▶ **YOUR ASSIGNMENT**: Set the listing down again in full, word for word, with the pictures left out.

▶ **INFORMATION SUPPLIED**:
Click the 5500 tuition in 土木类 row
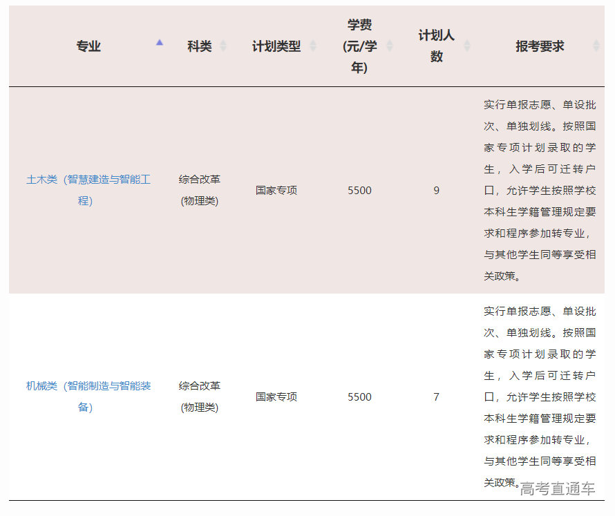The image size is (615, 516). pyautogui.click(x=359, y=191)
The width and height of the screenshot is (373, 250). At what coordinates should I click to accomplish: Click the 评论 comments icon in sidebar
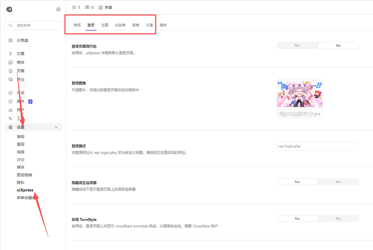(x=11, y=79)
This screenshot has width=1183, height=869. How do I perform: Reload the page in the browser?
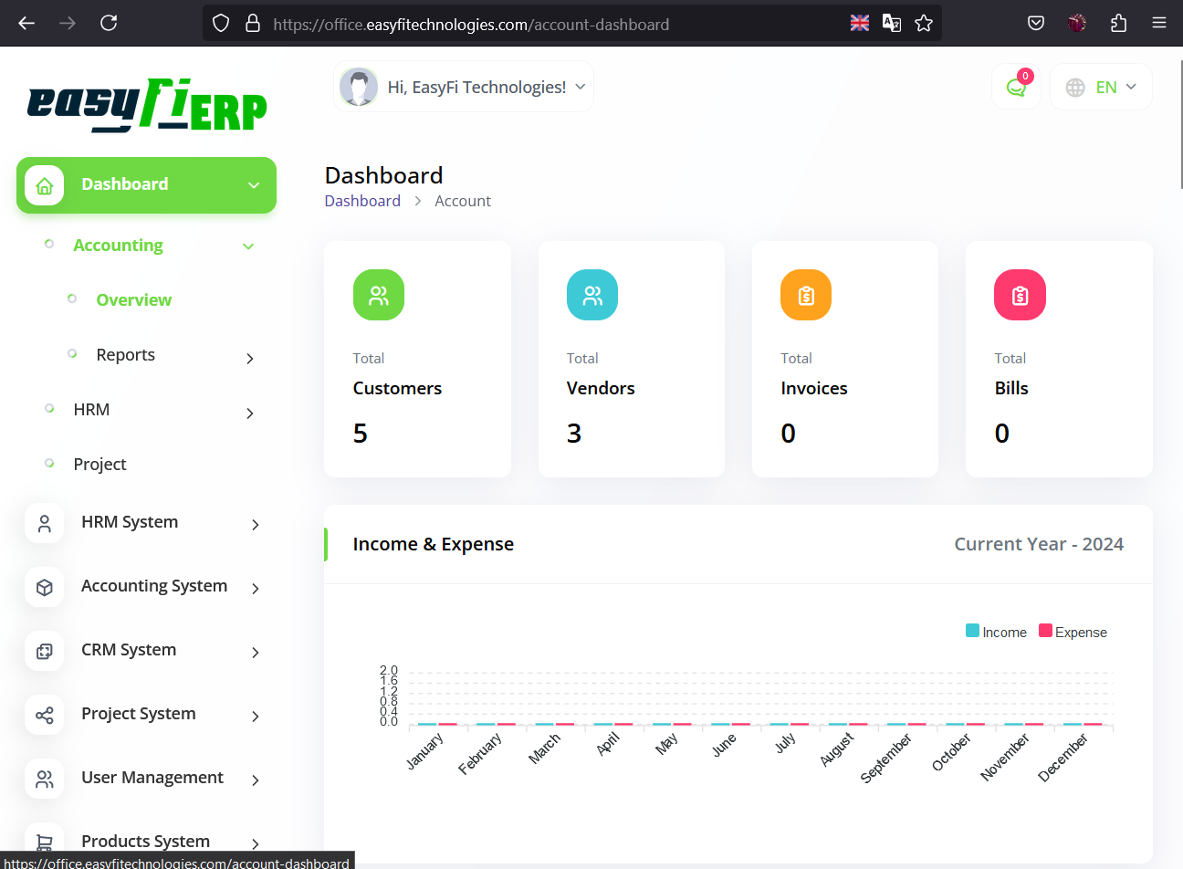tap(109, 23)
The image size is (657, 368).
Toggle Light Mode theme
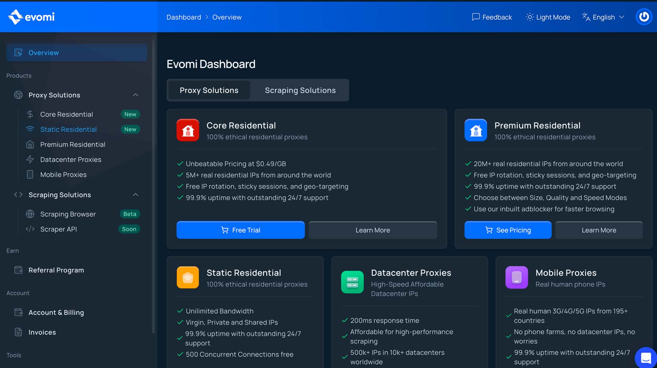pos(547,17)

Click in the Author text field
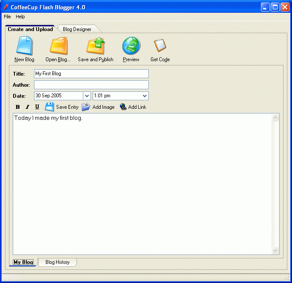coord(91,85)
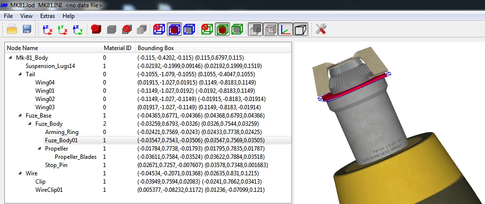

▶ **EXPECTED ANSWER**:
Click the 5500 tuition in 土木类 row
The image size is (615, 516). pyautogui.click(x=359, y=191)
The width and height of the screenshot is (373, 250). At what coordinates should I click to accomplish: Click the 评论 comments icon in sidebar
(x=11, y=79)
This screenshot has width=1183, height=869. How do I perform: Reload the page in the browser?
tap(109, 23)
The image size is (657, 368).
Toggle Light Mode theme
pos(547,17)

Click in the Author text field
coord(91,85)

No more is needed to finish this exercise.